Required work: Copy out the final stretch of the listing: the line that contains "[combobox] (1062, 297)" and all lines after it, exactly as they appear.

Dataset content:
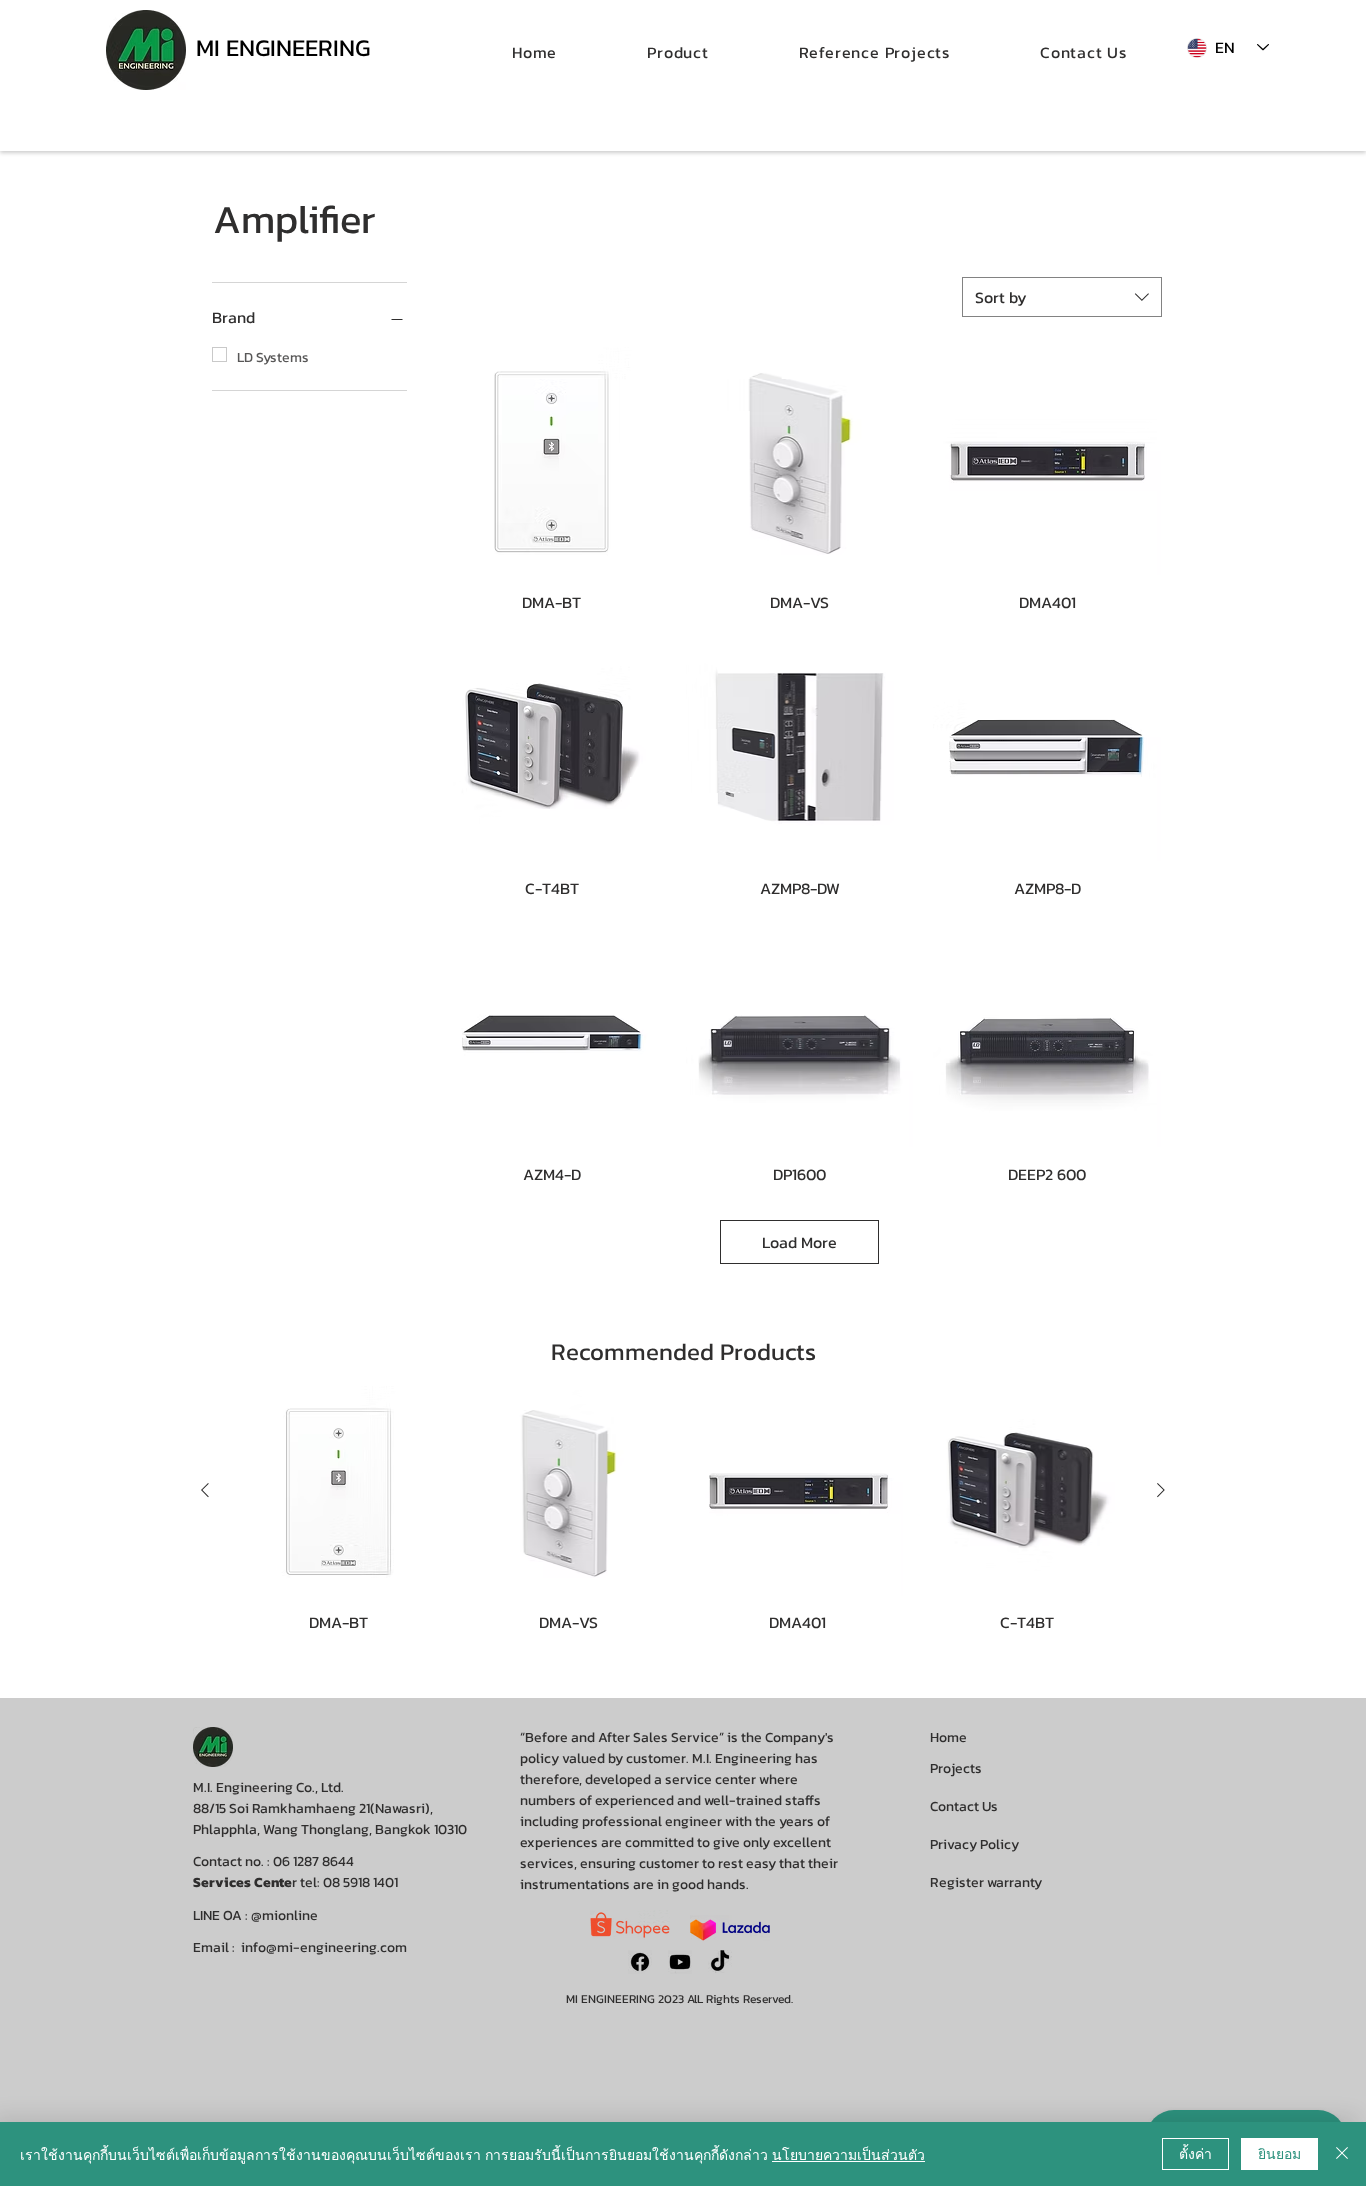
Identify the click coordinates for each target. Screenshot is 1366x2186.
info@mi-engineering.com (324, 1947)
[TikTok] (720, 1962)
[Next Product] (1161, 1490)
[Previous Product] (205, 1490)
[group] (683, 1509)
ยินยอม (1279, 2153)
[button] (678, 52)
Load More (799, 1242)
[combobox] (1062, 297)
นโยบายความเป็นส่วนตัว (848, 2154)
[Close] (1342, 2154)
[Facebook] (640, 1962)
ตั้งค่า (1195, 2153)
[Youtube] (680, 1962)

Task response:
[combobox] (1062, 297)
นโยบายความเป็นส่วนตัว (848, 2154)
[Close] (1342, 2154)
[Facebook] (640, 1962)
ตั้งค่า (1195, 2153)
[Youtube] (680, 1962)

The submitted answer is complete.